Copy each of the following records exactly as it appears, line for line.

>> START Material to process

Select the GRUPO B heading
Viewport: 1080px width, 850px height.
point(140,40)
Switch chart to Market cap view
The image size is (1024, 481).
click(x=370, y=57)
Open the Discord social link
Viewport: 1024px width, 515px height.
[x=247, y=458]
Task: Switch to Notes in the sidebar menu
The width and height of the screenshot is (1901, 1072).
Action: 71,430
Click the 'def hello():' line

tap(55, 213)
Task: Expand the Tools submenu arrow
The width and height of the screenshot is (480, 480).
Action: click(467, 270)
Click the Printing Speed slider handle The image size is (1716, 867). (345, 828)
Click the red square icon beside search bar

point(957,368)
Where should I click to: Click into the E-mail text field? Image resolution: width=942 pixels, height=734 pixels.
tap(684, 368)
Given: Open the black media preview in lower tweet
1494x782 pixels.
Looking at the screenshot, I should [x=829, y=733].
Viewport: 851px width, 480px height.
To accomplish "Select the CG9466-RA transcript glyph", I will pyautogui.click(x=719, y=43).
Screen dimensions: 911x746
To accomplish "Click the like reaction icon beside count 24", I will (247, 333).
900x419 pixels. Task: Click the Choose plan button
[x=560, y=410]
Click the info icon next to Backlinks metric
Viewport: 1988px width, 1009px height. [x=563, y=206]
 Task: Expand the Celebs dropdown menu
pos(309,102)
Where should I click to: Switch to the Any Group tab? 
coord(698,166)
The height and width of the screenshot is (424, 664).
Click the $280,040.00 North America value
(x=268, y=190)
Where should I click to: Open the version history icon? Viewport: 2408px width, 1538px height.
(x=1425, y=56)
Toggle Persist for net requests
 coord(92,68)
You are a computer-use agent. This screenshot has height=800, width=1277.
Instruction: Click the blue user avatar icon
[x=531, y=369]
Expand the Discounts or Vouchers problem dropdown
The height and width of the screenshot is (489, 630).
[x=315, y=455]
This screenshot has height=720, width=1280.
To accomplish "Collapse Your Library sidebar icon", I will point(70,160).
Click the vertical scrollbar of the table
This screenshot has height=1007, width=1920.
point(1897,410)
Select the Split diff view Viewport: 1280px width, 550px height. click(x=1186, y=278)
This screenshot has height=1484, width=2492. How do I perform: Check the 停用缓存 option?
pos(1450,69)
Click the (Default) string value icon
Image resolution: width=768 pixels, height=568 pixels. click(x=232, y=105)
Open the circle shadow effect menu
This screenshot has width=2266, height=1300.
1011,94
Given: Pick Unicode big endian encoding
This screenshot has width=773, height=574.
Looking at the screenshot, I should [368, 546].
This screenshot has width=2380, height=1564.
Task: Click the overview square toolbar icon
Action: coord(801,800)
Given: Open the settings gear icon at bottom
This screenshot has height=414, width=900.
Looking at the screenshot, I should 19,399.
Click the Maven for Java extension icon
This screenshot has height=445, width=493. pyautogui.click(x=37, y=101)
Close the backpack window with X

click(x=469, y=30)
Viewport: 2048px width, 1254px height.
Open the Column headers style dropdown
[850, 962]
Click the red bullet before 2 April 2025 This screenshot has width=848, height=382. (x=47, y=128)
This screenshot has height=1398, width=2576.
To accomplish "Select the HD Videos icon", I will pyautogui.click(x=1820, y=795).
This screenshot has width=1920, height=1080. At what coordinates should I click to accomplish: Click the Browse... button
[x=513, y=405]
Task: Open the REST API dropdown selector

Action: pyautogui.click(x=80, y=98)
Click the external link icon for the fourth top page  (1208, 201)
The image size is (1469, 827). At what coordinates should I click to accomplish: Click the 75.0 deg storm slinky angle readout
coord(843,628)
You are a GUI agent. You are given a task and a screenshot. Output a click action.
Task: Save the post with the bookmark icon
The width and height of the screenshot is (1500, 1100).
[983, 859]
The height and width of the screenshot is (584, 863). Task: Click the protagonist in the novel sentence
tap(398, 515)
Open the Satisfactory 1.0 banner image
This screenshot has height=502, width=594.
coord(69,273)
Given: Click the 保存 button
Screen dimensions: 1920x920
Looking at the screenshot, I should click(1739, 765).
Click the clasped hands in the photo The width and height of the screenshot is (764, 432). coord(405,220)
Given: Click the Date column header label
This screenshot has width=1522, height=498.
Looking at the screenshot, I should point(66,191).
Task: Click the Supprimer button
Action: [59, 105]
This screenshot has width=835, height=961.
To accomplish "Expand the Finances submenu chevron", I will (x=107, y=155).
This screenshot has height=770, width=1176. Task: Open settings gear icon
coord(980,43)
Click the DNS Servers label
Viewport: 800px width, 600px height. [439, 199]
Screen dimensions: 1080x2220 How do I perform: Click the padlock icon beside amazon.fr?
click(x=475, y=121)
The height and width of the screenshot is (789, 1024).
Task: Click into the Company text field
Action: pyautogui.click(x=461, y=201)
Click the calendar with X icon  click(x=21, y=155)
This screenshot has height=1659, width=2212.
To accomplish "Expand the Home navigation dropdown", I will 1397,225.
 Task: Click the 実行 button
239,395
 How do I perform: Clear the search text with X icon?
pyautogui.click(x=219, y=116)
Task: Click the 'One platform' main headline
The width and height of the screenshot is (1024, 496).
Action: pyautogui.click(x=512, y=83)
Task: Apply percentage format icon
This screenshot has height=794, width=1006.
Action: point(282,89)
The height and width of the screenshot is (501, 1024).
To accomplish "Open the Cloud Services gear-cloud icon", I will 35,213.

>> END Material to process

Reply »
Select the GRUPO B heading
Viewport: 1080px width, 850px height.
point(140,40)
Switch chart to Market cap view
The image size is (1024, 481).
click(x=370, y=57)
Open the Discord social link
Viewport: 1024px width, 515px height.
[x=247, y=458]
Task: Switch to Notes in the sidebar menu
The width and height of the screenshot is (1901, 1072).
Action: 71,430
Click the 'def hello():' line

tap(55, 213)
Task: Expand the Tools submenu arrow
The width and height of the screenshot is (480, 480).
Action: click(467, 270)
Click the Printing Speed slider handle The image size is (1716, 867). (345, 828)
Click the red square icon beside search bar

point(957,368)
Where should I click to: Click into the E-mail text field? Image resolution: width=942 pixels, height=734 pixels.
tap(684, 368)
Given: Open the black media preview in lower tweet
1494x782 pixels.
Looking at the screenshot, I should [x=829, y=733].
Viewport: 851px width, 480px height.
To accomplish "Select the CG9466-RA transcript glyph", I will pyautogui.click(x=719, y=43).
Screen dimensions: 911x746
To accomplish "Click the like reaction icon beside count 24", I will (247, 333).
900x419 pixels. Task: Click the Choose plan button
[x=560, y=410]
Click the info icon next to Backlinks metric
Viewport: 1988px width, 1009px height. [x=563, y=206]
 Task: Expand the Celebs dropdown menu
pos(309,102)
Where should I click to: Switch to the Any Group tab? 
coord(698,166)
The height and width of the screenshot is (424, 664).
Click the $280,040.00 North America value
(x=268, y=190)
Where should I click to: Open the version history icon? Viewport: 2408px width, 1538px height.
(x=1425, y=56)
Toggle Persist for net requests
 coord(92,68)
You are a computer-use agent. This screenshot has height=800, width=1277.
Instruction: Click the blue user avatar icon
[x=531, y=369]
Expand the Discounts or Vouchers problem dropdown
The height and width of the screenshot is (489, 630).
[x=315, y=455]
This screenshot has height=720, width=1280.
To accomplish "Collapse Your Library sidebar icon", I will point(70,160).
Click the vertical scrollbar of the table
This screenshot has height=1007, width=1920.
point(1897,410)
Select the Split diff view Viewport: 1280px width, 550px height. click(x=1186, y=278)
This screenshot has height=1484, width=2492. How do I perform: Check the 停用缓存 option?
pos(1450,69)
Click the (Default) string value icon
Image resolution: width=768 pixels, height=568 pixels. click(x=232, y=105)
Open the circle shadow effect menu
This screenshot has width=2266, height=1300.
1011,94
Given: Pick Unicode big endian encoding
This screenshot has width=773, height=574.
Looking at the screenshot, I should [368, 546].
This screenshot has width=2380, height=1564.
Task: Click the overview square toolbar icon
Action: coord(801,800)
Given: Open the settings gear icon at bottom
This screenshot has height=414, width=900.
Looking at the screenshot, I should 19,399.
Click the Maven for Java extension icon
This screenshot has height=445, width=493. pyautogui.click(x=37, y=101)
Close the backpack window with X

click(x=469, y=30)
Viewport: 2048px width, 1254px height.
Open the Column headers style dropdown
[850, 962]
Click the red bullet before 2 April 2025 This screenshot has width=848, height=382. (x=47, y=128)
This screenshot has height=1398, width=2576.
To accomplish "Select the HD Videos icon", I will pyautogui.click(x=1820, y=795).
This screenshot has width=1920, height=1080. At what coordinates should I click to accomplish: Click the Browse... button
[x=513, y=405]
Task: Open the REST API dropdown selector

Action: pyautogui.click(x=80, y=98)
Click the external link icon for the fourth top page  (1208, 201)
The image size is (1469, 827). At what coordinates should I click to accomplish: Click the 75.0 deg storm slinky angle readout
coord(843,628)
You are a GUI agent. You are given a task and a screenshot. Output a click action.
Task: Save the post with the bookmark icon
The width and height of the screenshot is (1500, 1100).
[983, 859]
The height and width of the screenshot is (584, 863). Task: Click the protagonist in the novel sentence
tap(398, 515)
Open the Satisfactory 1.0 banner image
This screenshot has height=502, width=594.
coord(69,273)
Given: Click the 保存 button
Screen dimensions: 1920x920
Looking at the screenshot, I should click(1739, 765).
Click the clasped hands in the photo The width and height of the screenshot is (764, 432). coord(405,220)
Given: Click the Date column header label
This screenshot has width=1522, height=498.
Looking at the screenshot, I should point(66,191).
Task: Click the Supprimer button
Action: [59, 105]
This screenshot has width=835, height=961.
To accomplish "Expand the Finances submenu chevron", I will (x=107, y=155).
This screenshot has height=770, width=1176. Task: Open settings gear icon
coord(980,43)
Click the DNS Servers label
Viewport: 800px width, 600px height. [439, 199]
Screen dimensions: 1080x2220 How do I perform: Click the padlock icon beside amazon.fr?
click(x=475, y=121)
The height and width of the screenshot is (789, 1024).
Task: Click into the Company text field
Action: pyautogui.click(x=461, y=201)
Click the calendar with X icon  click(x=21, y=155)
This screenshot has height=1659, width=2212.
To accomplish "Expand the Home navigation dropdown", I will 1397,225.
 Task: Click the 実行 button
239,395
 How do I perform: Clear the search text with X icon?
pyautogui.click(x=219, y=116)
Task: Click the 'One platform' main headline
The width and height of the screenshot is (1024, 496).
Action: pyautogui.click(x=512, y=83)
Task: Apply percentage format icon
This screenshot has height=794, width=1006.
Action: point(282,89)
The height and width of the screenshot is (501, 1024).
To accomplish "Open the Cloud Services gear-cloud icon", I will 35,213.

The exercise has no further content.